[development] HTML emails

Benjamin Lewis ben.lewis at benl.co.uk
Thu Jul 17 21:03:50 UTC 2008

Steven Peck wrote:
> On Wed, Jul 16, 2008 at 6:59 PM, Larry Garfield <larry at garfieldtech.com> wrote:
>> On Wednesday 16 July 2008 4:26:38 pm Benjamin Lewis wrote:
>>> Eric-Alexander Schaefer wrote:
>>>> Larry Garfield schrieb:
>>>>> I am going to take the luddite position.  Consider yourself warned. :-)
>>>> Thanks (for your position, not the warning).
>>>> Plaintext should be the default and HTML _could_ be an option. If HTML
>>>> is used, it should contain a plaintext version.
>>> It MUST contain a plaintext version (per RFC 2119 [1])
>>> [1] http://tools.ietf.org/html/rfc2119
>> You're making the naive assumption that people actually follow that
>> requirement. :-)  LOTS of email floating about the Net, both legit and
>> spam/trojans, contains HTML and no body.  And sending the message twice
>> (plain and HTML) is a slap in the face to anyone on low bandwidth.
>> --
>> Larry Garfield
>> larry at garfieldtech.com
> Urban legends aside, actually it is not a naive assumption, it's a
> valid one and the referenced RFC is a good starting point for anyone
> wanting to develop a valid message format.  The vast majority of spam
> filters will in fact block as spam malformed messages.  A message is
> considered malformed if it only has HTML content and no text
> component.  The percentage in gross terms of malformed messages

I also hate it when I receive messages that say something like:

"You need to upgrade your mail client to see HTML messages"
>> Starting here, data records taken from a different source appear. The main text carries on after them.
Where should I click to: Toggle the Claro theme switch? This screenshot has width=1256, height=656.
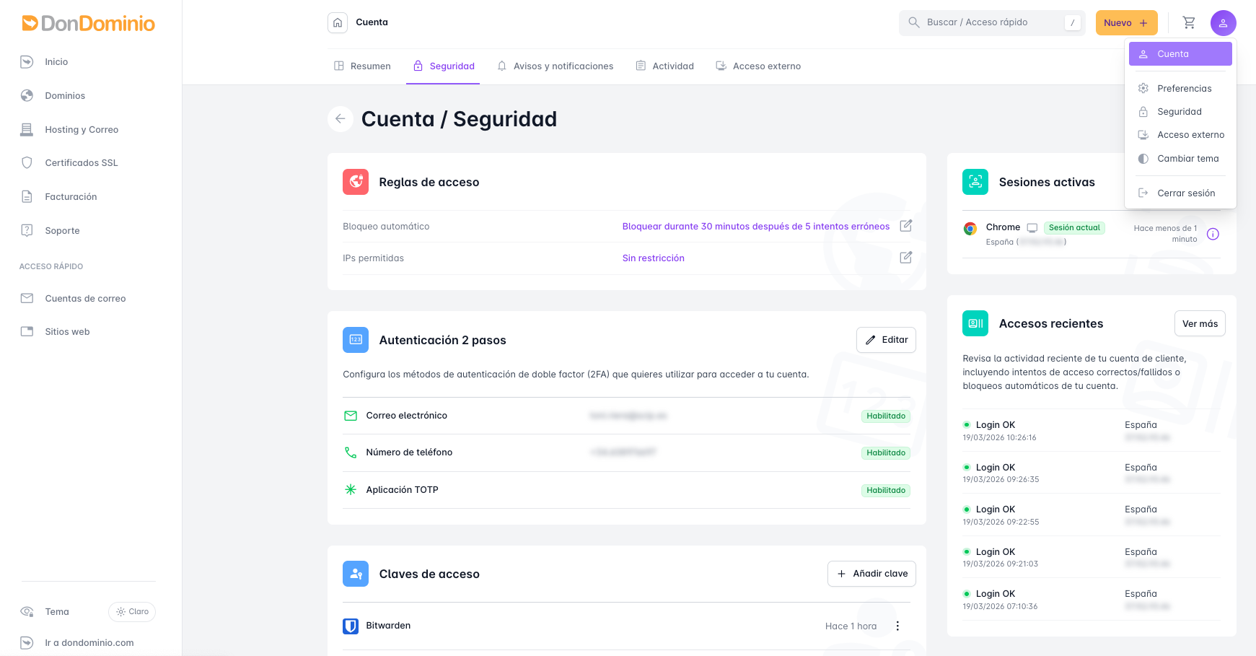tap(132, 612)
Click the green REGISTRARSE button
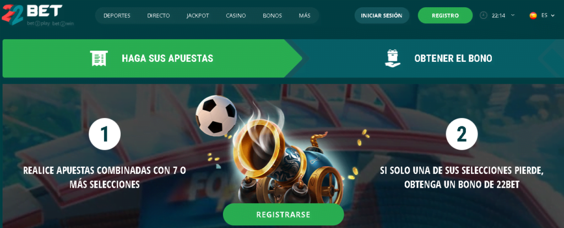Screen dimensions: 564x228 (x=284, y=214)
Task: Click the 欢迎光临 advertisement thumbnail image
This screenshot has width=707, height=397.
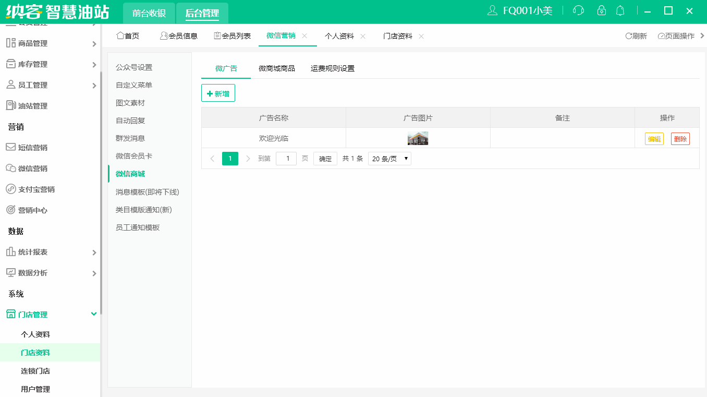Action: click(418, 138)
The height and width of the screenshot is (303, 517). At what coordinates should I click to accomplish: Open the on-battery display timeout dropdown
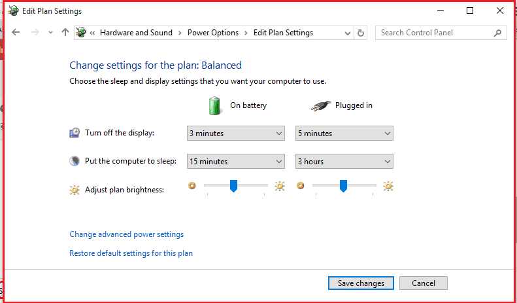click(x=236, y=134)
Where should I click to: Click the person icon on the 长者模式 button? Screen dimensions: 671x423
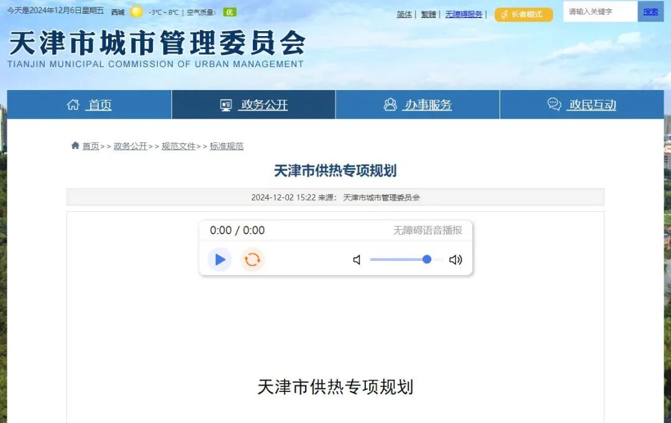point(504,14)
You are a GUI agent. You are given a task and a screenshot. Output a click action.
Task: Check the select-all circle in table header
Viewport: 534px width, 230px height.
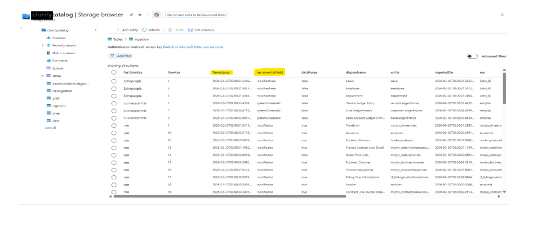[114, 72]
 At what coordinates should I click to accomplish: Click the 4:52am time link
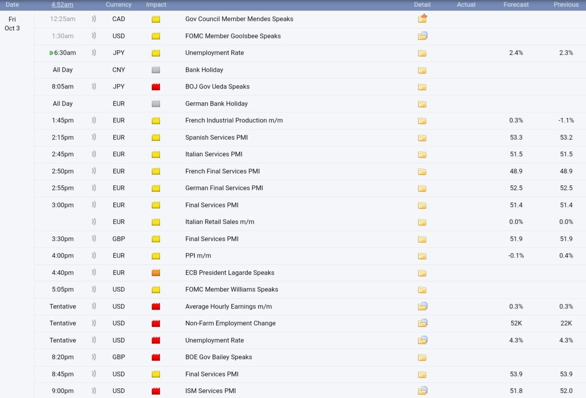coord(62,5)
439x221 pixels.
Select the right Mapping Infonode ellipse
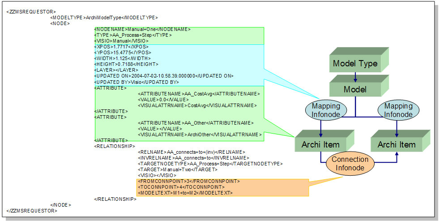pyautogui.click(x=398, y=111)
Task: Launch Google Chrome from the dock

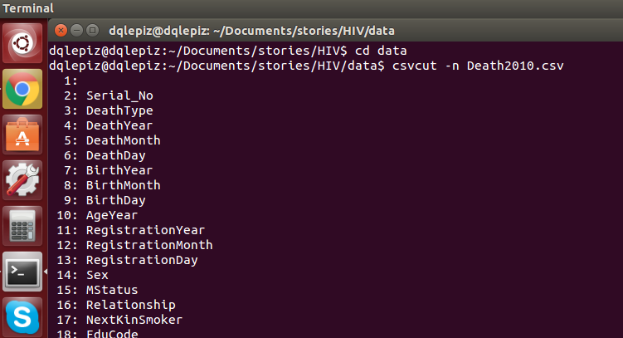Action: pyautogui.click(x=22, y=89)
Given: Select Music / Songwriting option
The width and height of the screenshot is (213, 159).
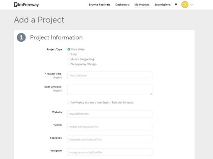Looking at the screenshot, I should 69,59.
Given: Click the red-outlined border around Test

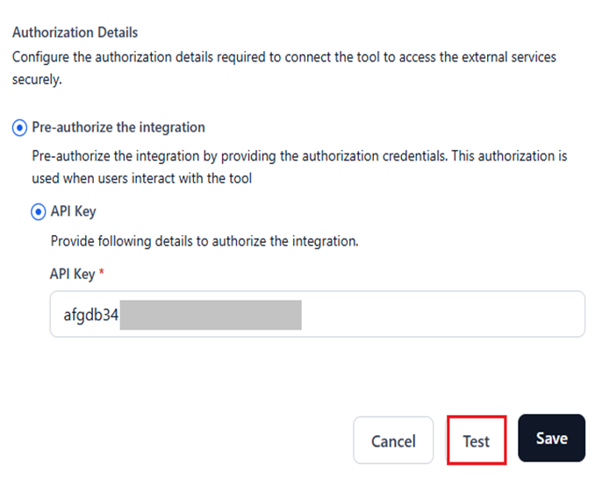Looking at the screenshot, I should point(449,440).
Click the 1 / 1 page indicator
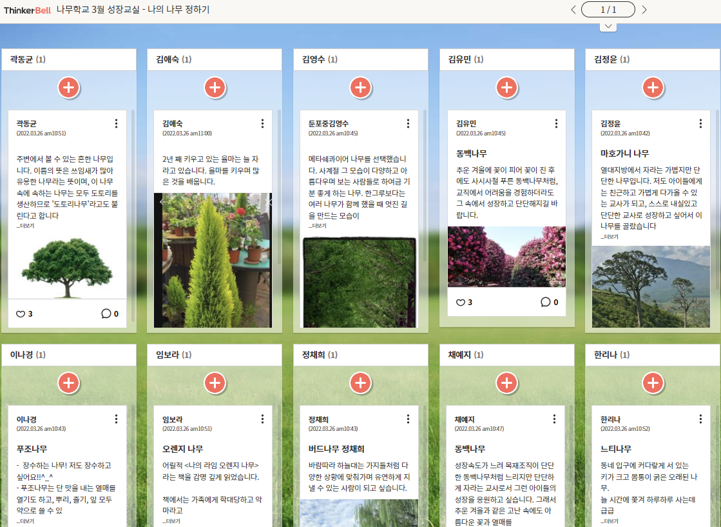Image resolution: width=721 pixels, height=527 pixels. point(608,10)
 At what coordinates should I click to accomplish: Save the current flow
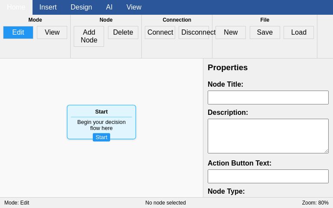(x=265, y=33)
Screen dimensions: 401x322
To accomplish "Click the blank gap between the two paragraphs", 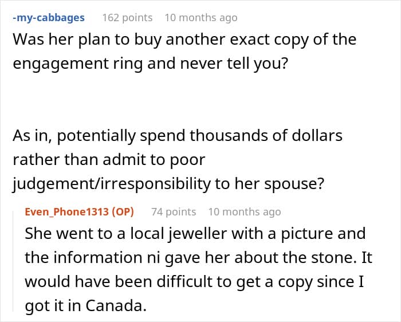I will (179, 100).
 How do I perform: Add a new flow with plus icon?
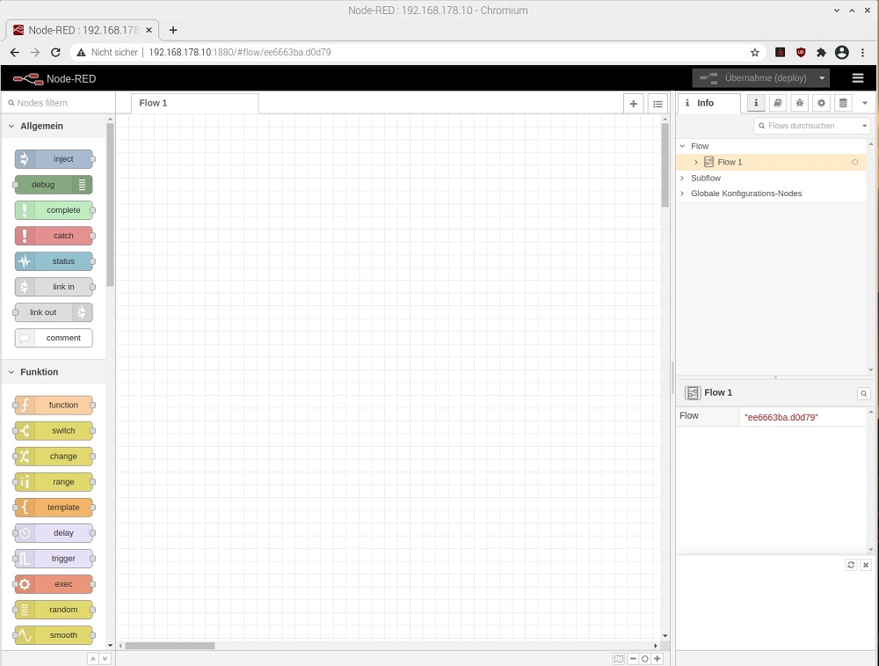(x=633, y=104)
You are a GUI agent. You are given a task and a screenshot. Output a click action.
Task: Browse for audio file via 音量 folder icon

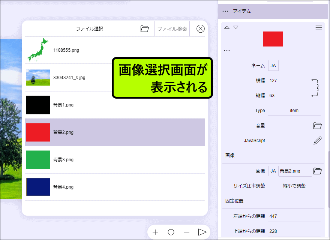click(x=318, y=126)
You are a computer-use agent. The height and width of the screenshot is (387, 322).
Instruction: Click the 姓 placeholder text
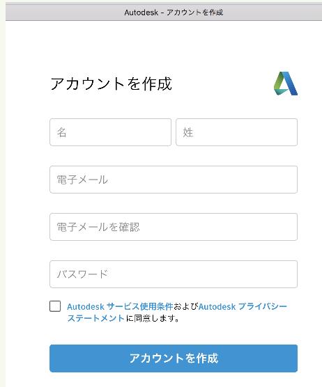click(x=188, y=132)
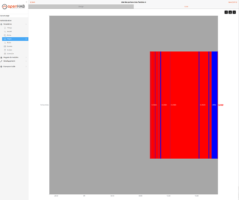Switch to the Code tab
Screen dimensions: 239x200
coord(186,6)
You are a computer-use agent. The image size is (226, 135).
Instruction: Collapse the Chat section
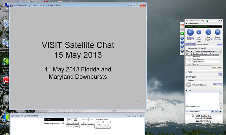tap(186, 91)
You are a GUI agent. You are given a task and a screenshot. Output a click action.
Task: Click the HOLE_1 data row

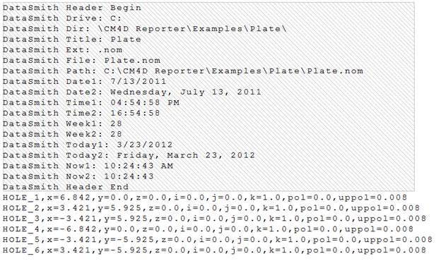pos(205,198)
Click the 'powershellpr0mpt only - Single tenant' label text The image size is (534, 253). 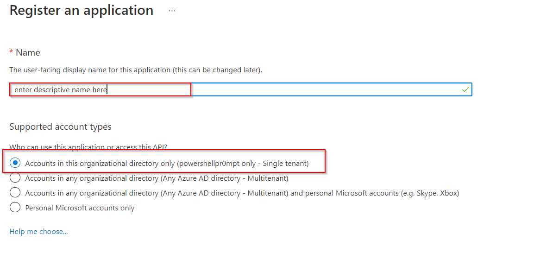pos(243,164)
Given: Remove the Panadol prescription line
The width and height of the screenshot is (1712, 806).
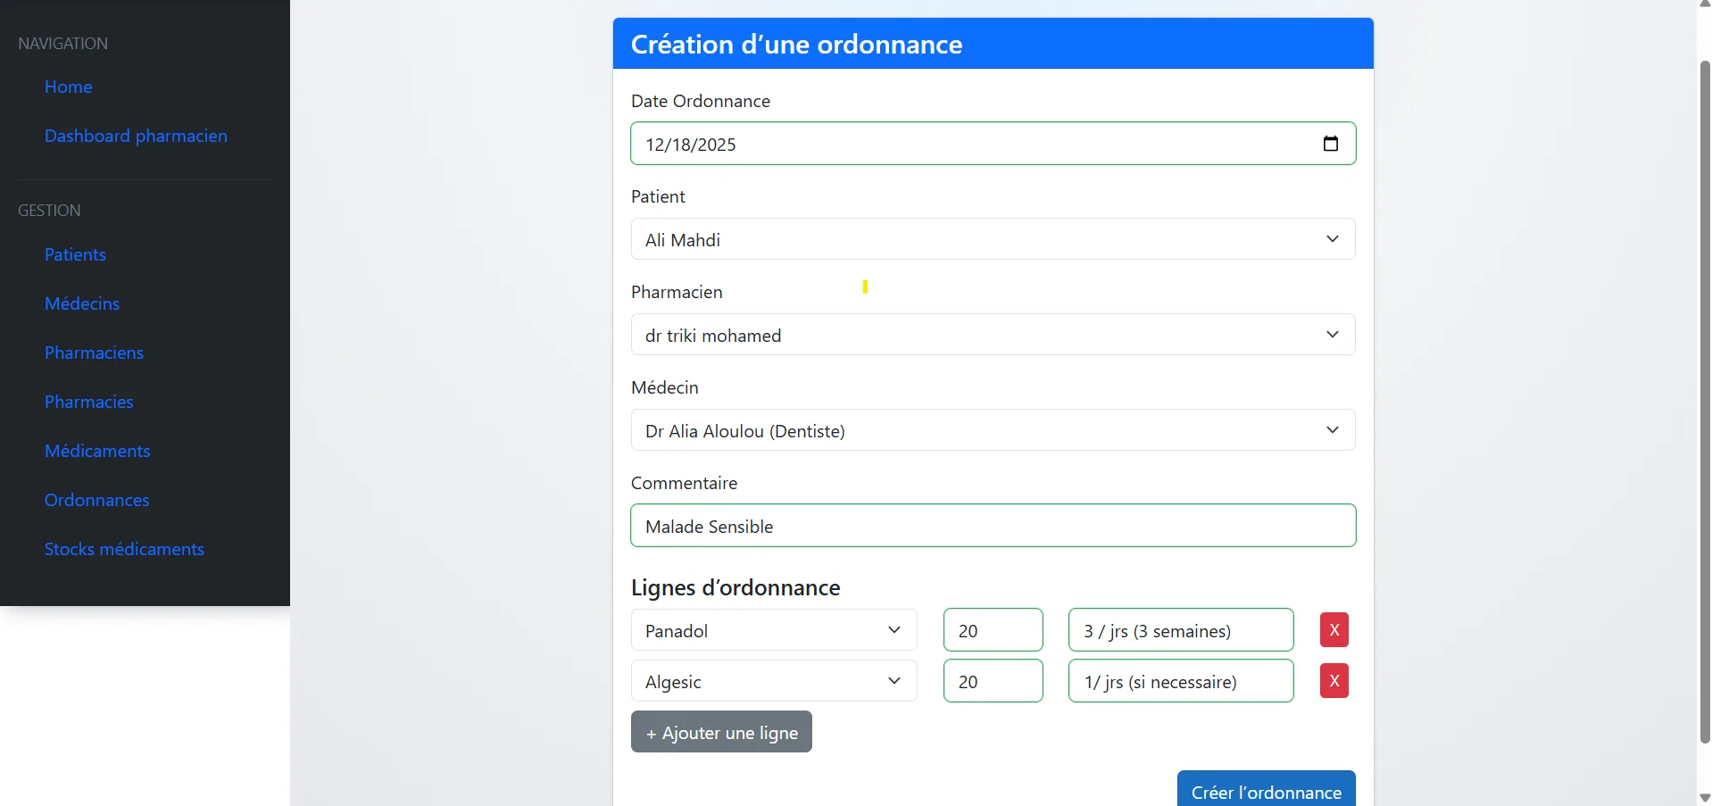Looking at the screenshot, I should 1334,630.
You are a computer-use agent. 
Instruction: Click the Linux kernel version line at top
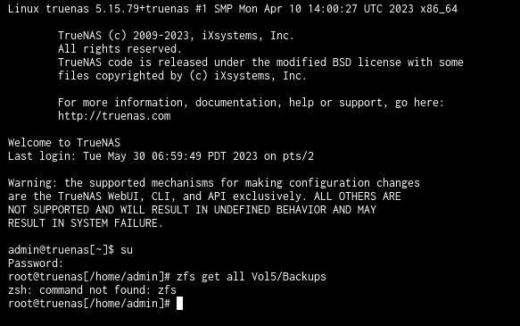[233, 9]
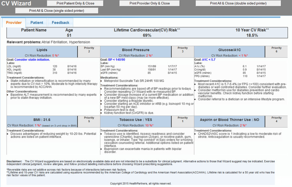Switch to the Patient tab

pos(37,23)
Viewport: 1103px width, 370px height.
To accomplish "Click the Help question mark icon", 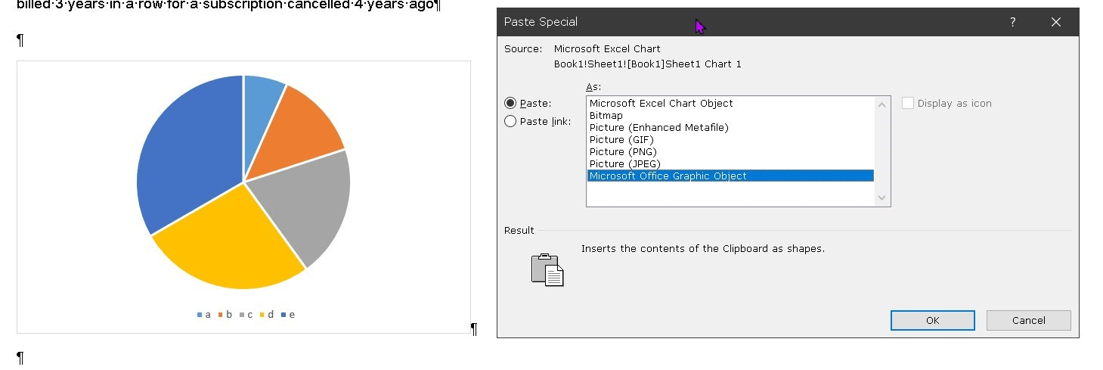I will 1013,22.
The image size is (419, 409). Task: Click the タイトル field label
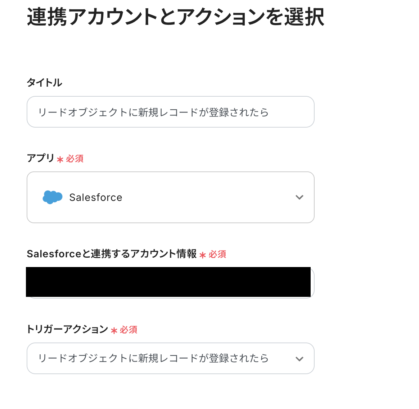(x=44, y=83)
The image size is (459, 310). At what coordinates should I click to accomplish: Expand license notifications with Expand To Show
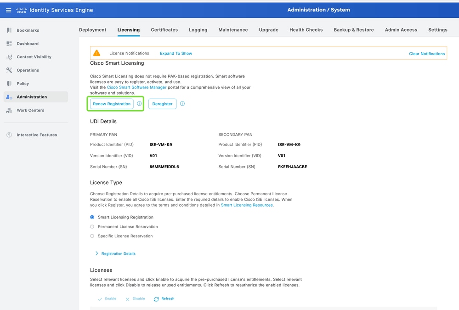click(176, 53)
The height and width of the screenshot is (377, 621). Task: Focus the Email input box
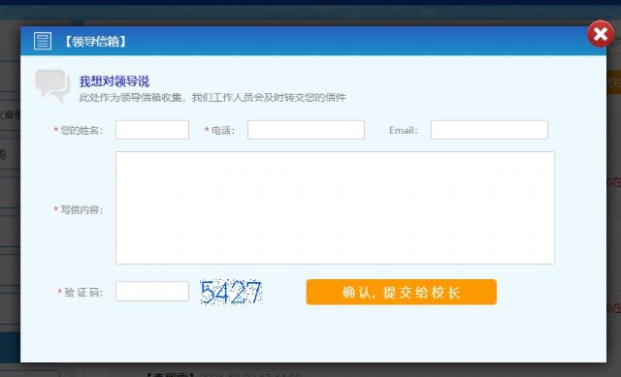click(x=489, y=130)
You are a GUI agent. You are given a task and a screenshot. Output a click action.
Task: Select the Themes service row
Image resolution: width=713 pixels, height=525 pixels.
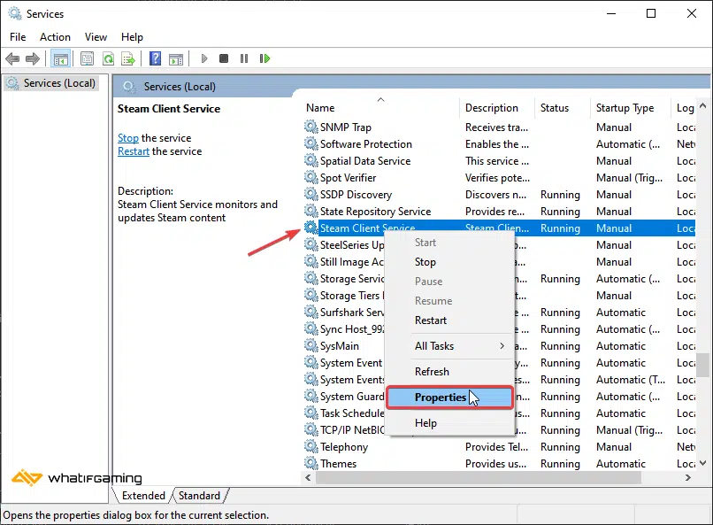(338, 464)
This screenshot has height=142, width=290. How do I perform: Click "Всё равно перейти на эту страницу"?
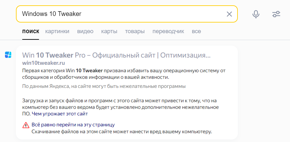point(73,124)
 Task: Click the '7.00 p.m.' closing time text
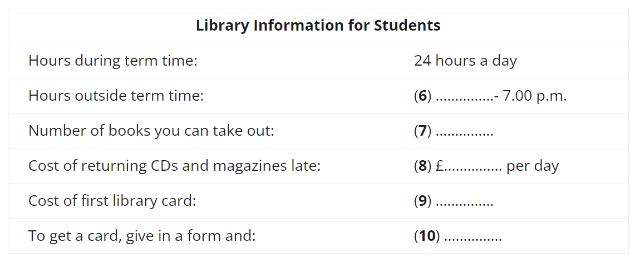coord(534,96)
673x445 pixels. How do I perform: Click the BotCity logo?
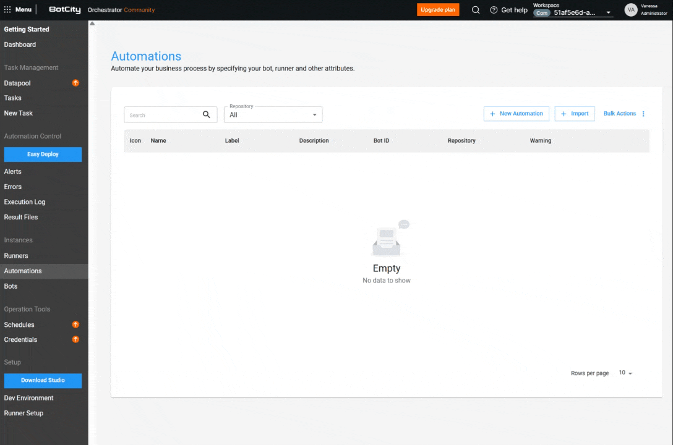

That is not, imho, a good enough text component and it would be really 
good if this could _also_ be avoided.

> (particularly deliberate spam) is fairly low to the overall percentage
> of email.  We block approximately 85-90% of the incoming email where I
> work as spam and of that 85-90% less than 2% is triggered as
> malformed.  It is a mid-sized environment with about 30 million
> messages in the last month.  In the early days of spam (where simple
> word filters roamed free as the tool of choice), malformed messages
> were not tested for and as a result spammers used that technique for a
> while.

Exactly, so it is absolutely paramount that we output well-formed messages.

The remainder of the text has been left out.